He did as she ordered. It seemed that he had lost all power of self-control. He had to do as she told him. There were anger and hatred in his eyes, but there was also terror. He tried to rise from the chair. He wanted to scream for help. He thought of falling to his knees and crying for mercy. Instead he simply sat still and looked at Lilith Lamereaux.

She picked up the thing on the chair near him and walked away. She was in back of him and she simply vanished, tap-tap-tapping on the waxed, polished, dustless floor. He wanted to turn around and see where she had gone, but instead he simply kept looking at the burning candles. Then he heard the tap-tap-tapping of her little heels and there she was back again, arranging the plates on the table, one in front of him and one in front of the dead woman on the other side of the table. She arranged the glasses and the bottles and wiped a speck of crumb and a drop of the wine off the polished table.
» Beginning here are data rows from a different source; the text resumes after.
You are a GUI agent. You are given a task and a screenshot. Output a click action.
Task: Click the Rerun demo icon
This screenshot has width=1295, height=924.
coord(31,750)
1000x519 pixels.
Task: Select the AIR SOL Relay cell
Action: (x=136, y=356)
"I always like to have things neat," she commented, with her little bird-like laugh. "You know I always was neat. My soul was so clean till I met you some years ago. And now I am going to take this dagger and carefully wipe all the finger prints off the handle and put it cautiously on the table in front of you. I will not try to use it on you again. I tried three times and failed, so why should I try again? But—take another glass of the wine—empty the bottle—that is good; it is like old times to see you drinking. You always thought such curious thoughts when you were drunk—and you are drunk now. In fact you are very drunk. And you are wondering if this is not a hundred years ago. Can you do that? There are two of you at the table drinking. And in desperation the little lady kills you, and then perhaps she poisons herself.

"The father comes in and finds you both dead. Perhaps he blames himself. At least he leaves you there and locks the house. Now the poor little lady is dead; so she cannot kill you again, but you could kill yourself. How easy it would be for you to kill yourself! And if they examined the dagger for finger prints they would find there your finger prints. It would be suicide; they certainly could not blame this poor dried-up lady tied so carefully to the chair and seated across the table from you.

"And you have wanted to kill yourself so often. Keep that thought—you wanted to kill yourself so often. And now with the whisky and the wine and the perfect stage-setting and your memories of how you treated me, it should be so easy for you to do so. All you have to do is to take the dagger and plunge it into your heart. I will tie you to the chair so you will not drop over—after you are dead. And all the money will go to poor people who need it; to little children who have no parents. It will be the only act of kindness you ever thought of doing in your life; it will even atone for the way you treated me. Go ahead and do it; in fact, after I leave you, you cannot help yourself."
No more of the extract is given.